Dunza, ‘Strong Customer’

Was Ist Das? describes itself as the “best Yorkshire record label with a German name in all of Arizona.” None of that really matters, other than the fact that they are here in our beautiful city putting together some really interesting and unusual music. That includes the work of James Jackson Toth, who, in addition to projects like One Eleven Heavy and Wooden Wand, also releases music like Dunza. That project is completely four-track star client EP is worth your time, but beware of ‘Disowned’. It’s eight minutes of long ambient-meets-dub-meets-krautrock, and you’ll be exclaiming with delight, “What the hell is this?”

Tegan and Sara, ‘F*****g Up What Matters’
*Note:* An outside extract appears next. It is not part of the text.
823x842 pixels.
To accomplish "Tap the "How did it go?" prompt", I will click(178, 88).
The new era for Tegan and Sara seems simpler. Earlier this year, the twins signed to indie label Mom + Pop, where they will release their untitled 10th studio album. In the meantime, however, they debuted a brand new single, the amazingly titled “F*****g Up With Matters”. Here the Quin siblings tackle life in the midst of COVID, forging a power pop banger with signature quips like, “I’ll treat you like a cigarette, such a bad habit / Avoid loving alcohol, I can take it.” really not against it.” If we can expect more of this from the actual record, we might come out of the pandemic era with a tad healthier than we ever expected.
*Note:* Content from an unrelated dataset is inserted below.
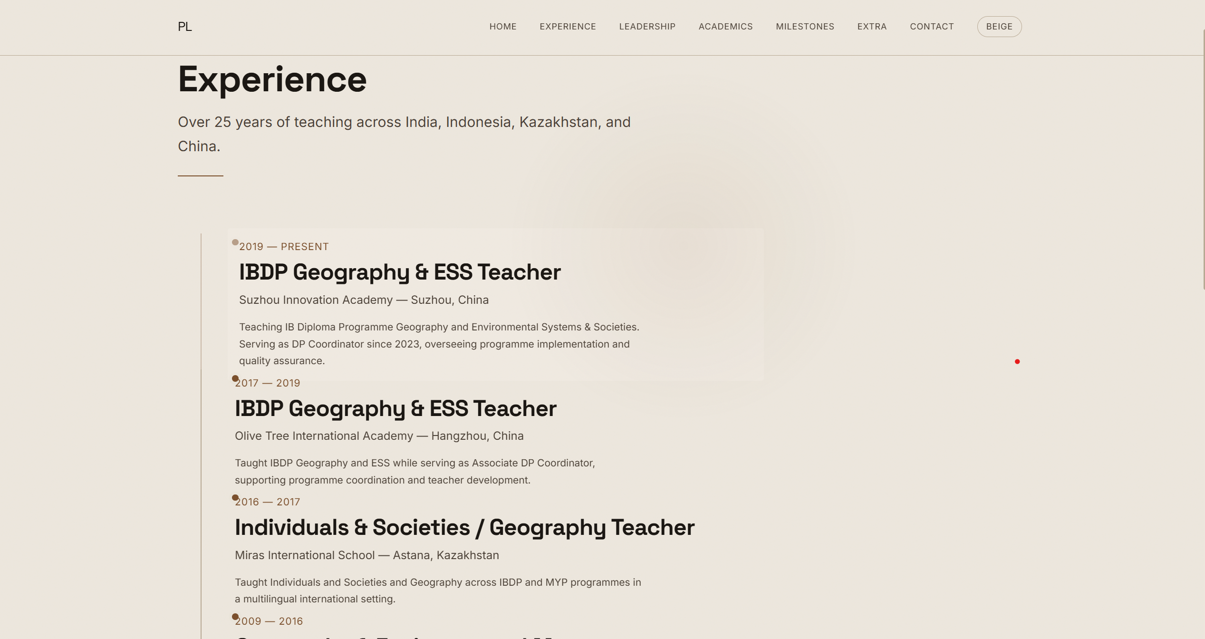Click the Experience page title
The image size is (1205, 639).
click(272, 79)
Mississippi Nova, ‘No Time for Buffalo’

In January, Phoenix blues rockers Mississippi Nova released their latest album, The desert in winter† There were a few highlights on the 11-track album, including the nihilistic, Candlebox-esque jam “Sunrise Rider”. But in the months since, it’s been the album track “No Time For Buffalo” that helped encapsulate the group’s “swampy space blues” brand. Maybe it’s the extra crunchy guitar; those big, brash drums; or a certain undeniable swagger – either way, it’s the perfect anthem for our weird and wild times.


Katastro, ‘Give you my love’

In May, Andy Chaves, frontman of the Tempe reggae rock band Katastro, died after a car accident. In the days following the incident, fans and friends alike released a series of touching tributes, honoring the great music released during the band’s nearly decade-long career. One of the last such contributions was “Give You My Love”, which was released in February as part of a deluxe edition of suction cup† The song itself, at least in hindsight, feels like an extra powerful farewell, as Chaves and his company forged a truly gripping ballad that still imbues with their signature intensity and charisma. It’s a song that proved that Katastro had more than enough love to offer to anyone who dared to stop and listen.


Tears of Fear, ‘The Tipping Point’

Tears for Fears remains one of the most important and influential bands of the ’80s (and that’s, again, a lot† So it felt like a party when they came out earlier this year The tipping point, their first new album in about 18 years. The record itself was another triumph for the band, filled with lost serious songwriting and genuine vulnerability. Case in point: the title track, a compelling, wonderfully melodramatic synth-pop anthem that balanced the band’s core while also breaking new ground in terms of scale and structure. With any luck, we may not have to wait nearly two decades for the follow-up.